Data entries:
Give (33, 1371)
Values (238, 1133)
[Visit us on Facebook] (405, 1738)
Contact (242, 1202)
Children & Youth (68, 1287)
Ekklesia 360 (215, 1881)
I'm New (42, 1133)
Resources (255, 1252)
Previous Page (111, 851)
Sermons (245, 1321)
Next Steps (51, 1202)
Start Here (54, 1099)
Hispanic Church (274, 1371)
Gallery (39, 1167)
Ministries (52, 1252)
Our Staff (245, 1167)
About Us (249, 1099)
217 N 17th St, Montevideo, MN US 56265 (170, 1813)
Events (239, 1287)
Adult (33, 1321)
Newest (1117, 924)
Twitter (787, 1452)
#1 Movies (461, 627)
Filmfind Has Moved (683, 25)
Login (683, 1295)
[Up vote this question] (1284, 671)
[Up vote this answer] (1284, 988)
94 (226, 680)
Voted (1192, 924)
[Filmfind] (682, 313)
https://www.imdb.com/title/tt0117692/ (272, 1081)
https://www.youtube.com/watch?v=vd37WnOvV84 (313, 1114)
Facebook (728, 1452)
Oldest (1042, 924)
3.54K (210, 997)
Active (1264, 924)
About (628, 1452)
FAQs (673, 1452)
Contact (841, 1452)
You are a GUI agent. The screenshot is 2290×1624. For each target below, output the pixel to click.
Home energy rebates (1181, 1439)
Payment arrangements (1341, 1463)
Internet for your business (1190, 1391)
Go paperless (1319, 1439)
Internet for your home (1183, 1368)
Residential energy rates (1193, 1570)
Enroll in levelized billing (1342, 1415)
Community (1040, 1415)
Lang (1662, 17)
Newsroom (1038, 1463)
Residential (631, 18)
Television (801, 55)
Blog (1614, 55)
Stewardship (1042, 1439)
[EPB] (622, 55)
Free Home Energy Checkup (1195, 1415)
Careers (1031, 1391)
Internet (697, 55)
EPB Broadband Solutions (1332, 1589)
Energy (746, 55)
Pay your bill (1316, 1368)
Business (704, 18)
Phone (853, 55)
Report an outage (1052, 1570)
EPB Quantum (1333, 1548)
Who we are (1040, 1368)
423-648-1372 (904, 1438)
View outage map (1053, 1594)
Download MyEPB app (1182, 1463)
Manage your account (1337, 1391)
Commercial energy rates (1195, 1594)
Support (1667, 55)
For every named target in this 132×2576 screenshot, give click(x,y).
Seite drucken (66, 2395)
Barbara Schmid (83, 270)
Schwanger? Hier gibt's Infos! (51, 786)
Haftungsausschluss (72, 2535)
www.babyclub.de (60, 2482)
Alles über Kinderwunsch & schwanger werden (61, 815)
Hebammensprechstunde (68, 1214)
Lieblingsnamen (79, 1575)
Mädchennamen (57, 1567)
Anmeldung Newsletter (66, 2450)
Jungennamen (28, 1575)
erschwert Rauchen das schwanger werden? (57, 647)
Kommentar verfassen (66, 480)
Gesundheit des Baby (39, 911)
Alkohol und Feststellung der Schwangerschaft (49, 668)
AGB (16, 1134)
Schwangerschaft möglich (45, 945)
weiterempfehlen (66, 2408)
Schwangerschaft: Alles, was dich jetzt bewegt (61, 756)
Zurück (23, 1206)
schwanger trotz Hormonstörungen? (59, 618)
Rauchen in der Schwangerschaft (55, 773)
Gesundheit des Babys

Directions for this task: From the first line to the last, reproduce the data above exactly.

Response below:
Give (33, 1371)
Values (238, 1133)
[Visit us on Facebook] (405, 1738)
Contact (242, 1202)
Children & Youth (68, 1287)
Ekklesia 360 (215, 1881)
I'm New (42, 1133)
Resources (255, 1252)
Previous Page (111, 851)
Sermons (245, 1321)
Next Steps (51, 1202)
Start Here (54, 1099)
Hispanic Church (274, 1371)
Gallery (39, 1167)
Ministries (52, 1252)
Our Staff (245, 1167)
About Us (249, 1099)
217 N 17th St, Montevideo, MN US 56265 (170, 1813)
Events (239, 1287)
Adult (33, 1321)
Newest (1117, 924)
Twitter (787, 1452)
#1 Movies (461, 627)
Filmfind Has Moved (683, 25)
Login (683, 1295)
[Up vote this question] (1284, 671)
[Up vote this answer] (1284, 988)
94 (226, 680)
Voted (1192, 924)
[Filmfind] (682, 313)
https://www.imdb.com/title/tt0117692/ (272, 1081)
https://www.youtube.com/watch?v=vd37WnOvV84 (313, 1114)
Facebook (728, 1452)
Oldest (1042, 924)
3.54K (210, 997)
Active (1264, 924)
About (628, 1452)
FAQs (673, 1452)
Contact (841, 1452)
You are a GUI agent. The screenshot is 2290×1624. For each target below, output the pixel to click.
Home energy rebates (1181, 1439)
Payment arrangements (1341, 1463)
Internet for your business (1190, 1391)
Go paperless (1319, 1439)
Internet for your home (1183, 1368)
Residential energy rates (1193, 1570)
Enroll in levelized billing (1342, 1415)
Community (1040, 1415)
Lang (1662, 17)
Newsroom (1038, 1463)
Residential (631, 18)
Television (801, 55)
Blog (1614, 55)
Stewardship (1042, 1439)
[EPB] (622, 55)
Free Home Energy Checkup (1195, 1415)
Careers (1031, 1391)
Internet (697, 55)
EPB Broadband Solutions (1332, 1589)
Energy (746, 55)
Pay your bill (1316, 1368)
Business (704, 18)
Phone (853, 55)
Report an outage (1052, 1570)
EPB Quantum (1333, 1548)
Who we are (1040, 1368)
423-648-1372 (904, 1438)
View outage map (1053, 1594)
Download MyEPB app (1182, 1463)
Manage your account (1337, 1391)
Commercial energy rates (1195, 1594)
Support (1667, 55)
For every named target in this 132×2576 screenshot, give click(x,y).
Seite drucken (66, 2395)
Barbara Schmid (83, 270)
Schwanger? Hier gibt's Infos! (51, 786)
Haftungsausschluss (72, 2535)
www.babyclub.de (60, 2482)
Alles über Kinderwunsch & schwanger werden (61, 815)
Hebammensprechstunde (68, 1214)
Lieblingsnamen (79, 1575)
Mädchennamen (57, 1567)
Anmeldung Newsletter (66, 2450)
Jungennamen (28, 1575)
erschwert Rauchen das schwanger werden? (57, 647)
Kommentar verfassen (66, 480)
Gesundheit des Baby (39, 911)
Alkohol und Feststellung der Schwangerschaft (49, 668)
AGB (16, 1134)
Schwangerschaft möglich (45, 945)
weiterempfehlen (66, 2408)
Schwangerschaft: Alles, was dich jetzt bewegt (61, 756)
Zurück (23, 1206)
schwanger trotz Hormonstörungen? (59, 618)
Rauchen in der Schwangerschaft (55, 773)
Gesundheit des Babys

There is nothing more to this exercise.